Hacker News new | ask | show | jobs
by 1996 2303 days ago
I cringe a bit inside at people using say nosql approaches when it makes literally no sense to do so.

Therefore I think the lack of OLTP will not matter much and that clickhouse will be widely used, but also misused when it becomes too fashionable.

2 comments

This makes no sense.

For example, aside from the lack of transactions, Clickhouse is designed for insertion. There's an INSERT statement, but no UPDATE or DELETE statements. You can rewrite tables (there's ALTER TABLE ... UPDATE and ALTER TABLE ... DELETE), but they're intended for large batch operations, and the operations potentially asynchronous, meaning that they complete right away, but you only see results later.

ClickHouse has many other limitations. For example, there's no enforcement of uniqueness: You can insert the same primary key multiple times. You can dedupe the data, but only specific table engines support this.

There's absolutely no way anyone will want to use ClickHouse as a general-purpose database.

I should have phrased that differently: if something is good enough in some key metric, it extends to other uses - even if it makes a poor fit.

So I insist: everyone will WANT to use clickhouse as a general purpose database, and will create ways to make it so (ex: copy table with the columns you don't want filtered out, drop the original, rename)

It is just too fast and too good for many other things, so it will expand from these strongholds to the rest.

A personal example: I am migrating my cold storage to clickhouse, because I can just copy the files in place and be up and running.

I know about insert and the likes, I have a great existing system - but this lets me simplify the design, and deprecate many things. Fewer moving parts is in general better.

After that is done, there is a database where I would benefit from things like alter tables or advanced joins, but keeping PostgreSQL and ClickHouse side by side, just for this? No. PostgreSQL will go.

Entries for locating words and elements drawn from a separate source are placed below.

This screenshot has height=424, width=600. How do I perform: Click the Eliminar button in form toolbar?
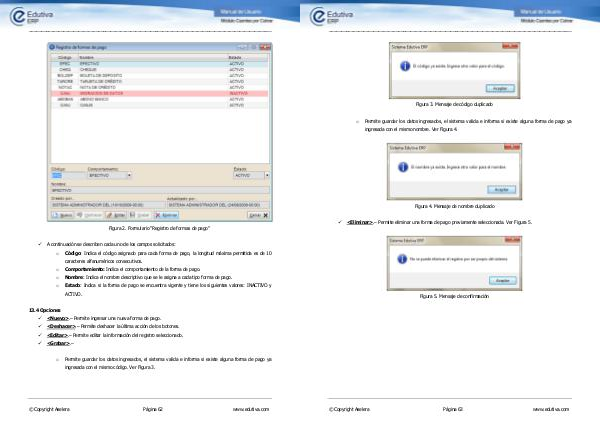(x=165, y=214)
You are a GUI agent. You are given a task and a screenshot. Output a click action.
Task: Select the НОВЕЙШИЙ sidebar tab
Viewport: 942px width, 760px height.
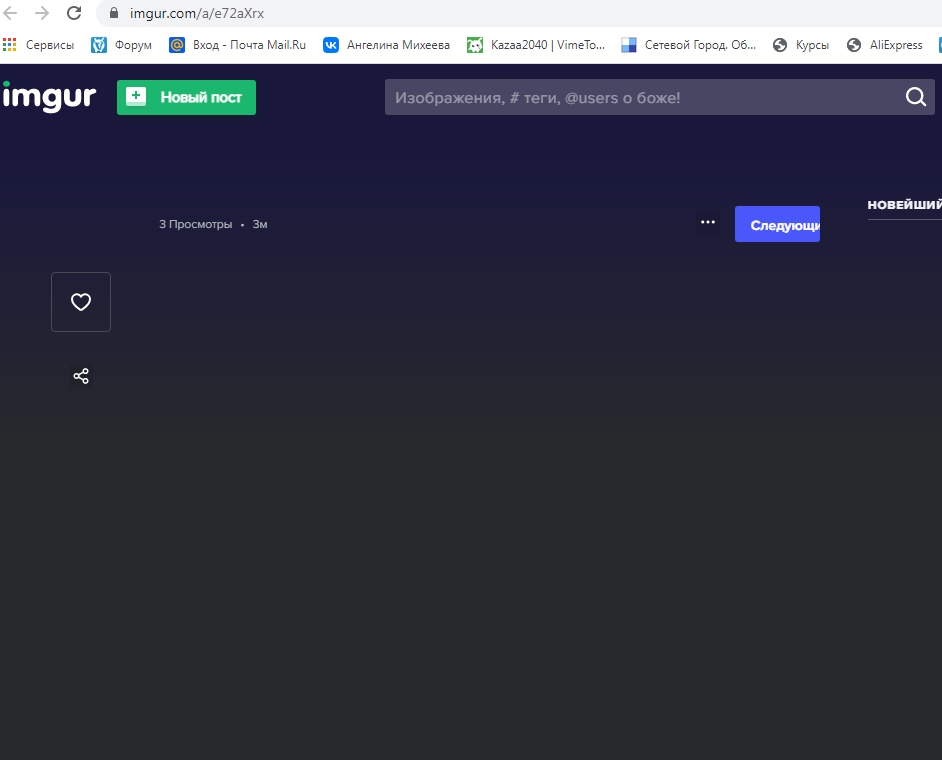click(x=903, y=204)
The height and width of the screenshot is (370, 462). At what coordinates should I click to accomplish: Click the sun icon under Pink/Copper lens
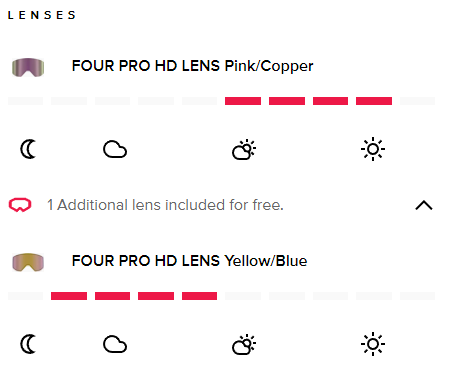tap(373, 149)
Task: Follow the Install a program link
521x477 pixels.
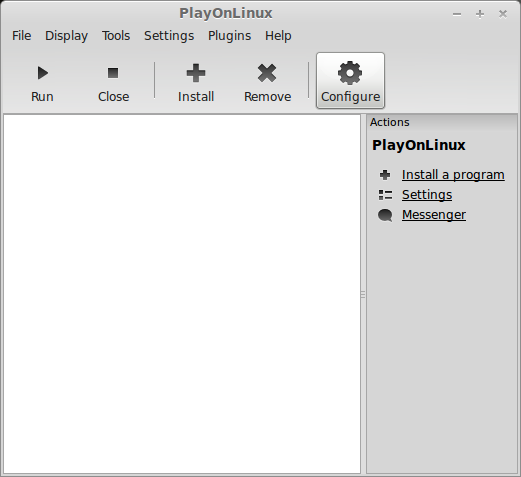Action: coord(453,175)
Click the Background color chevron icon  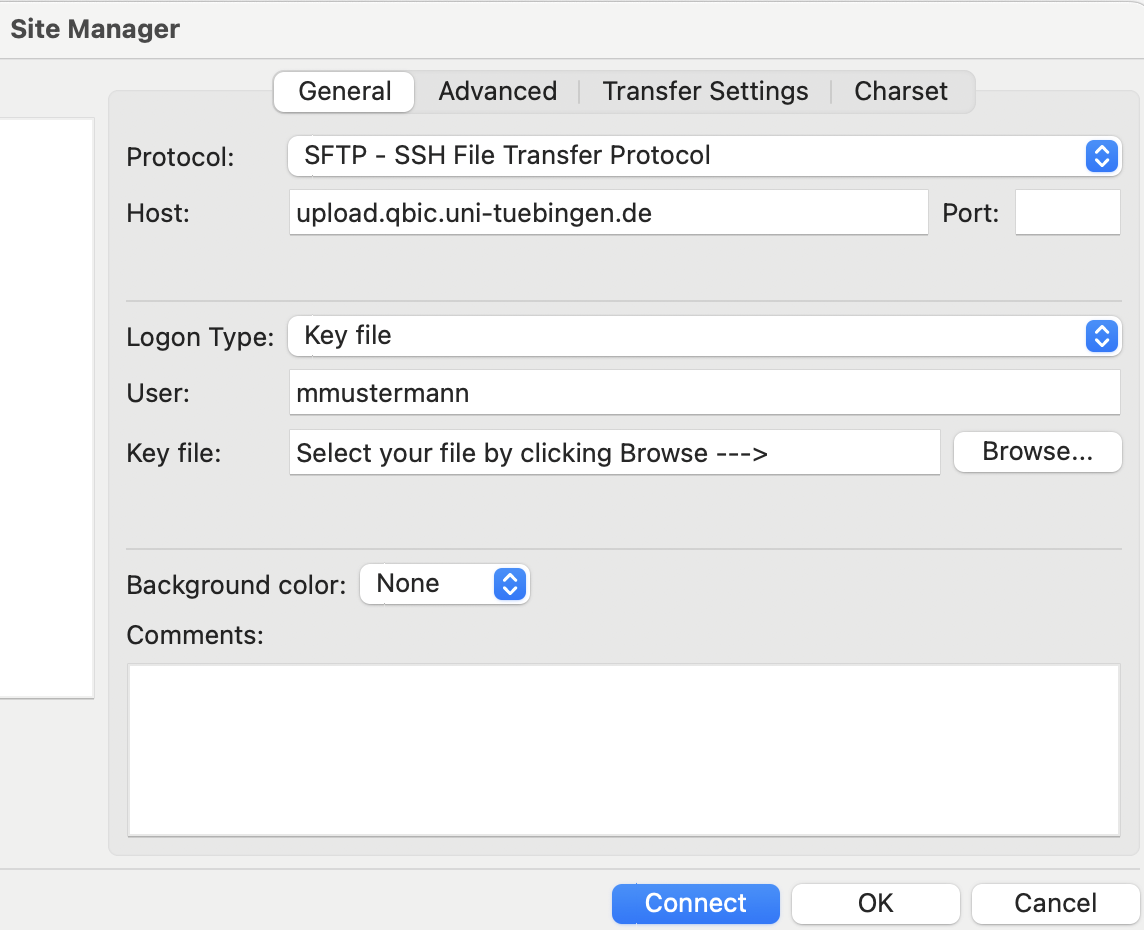[510, 584]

Dirty tricks will be deployed. Data will be duplicated if necessary.

Advanced joins (specifically merge joins) and object storage are on the way. See the following PRs:

* https://github.com/ClickHouse/ClickHouse/pulls?q=is%3Apr+mer... -- Recent work to enable merge joins

* https://github.com/ClickHouse/ClickHouse/pulls?q=is%3Apr+s3 -- Same thing for managing data on S3 compatible object storage

There's been a lot of community interest in both topics. Merge join work is largely driven by the ClickHouse team at Yandex. Object storage contributions are from a wider range of teams.

That said I don't see ClickHouse replacing OLTP databases any time soon. It's an analytic store and many of the design choices favor fast, resource efficient scanning and aggregation over large datasets. ClickHouse is not the right choice for high levels of concurrent users working on mutable point data. For this Redis, PostgreSQL, or MySQL are your friends.

Sure - but the comment you're replying to made no mention of NoSQL. It just said Clickhouse lacks OLTP by design, that doesn't mean it won't be widely used, just that it will perhaps be limited to analytics workloads.

If you need deletes and transactions, look elsewhere, but Clickhouse seems to be great for what it's been designed for.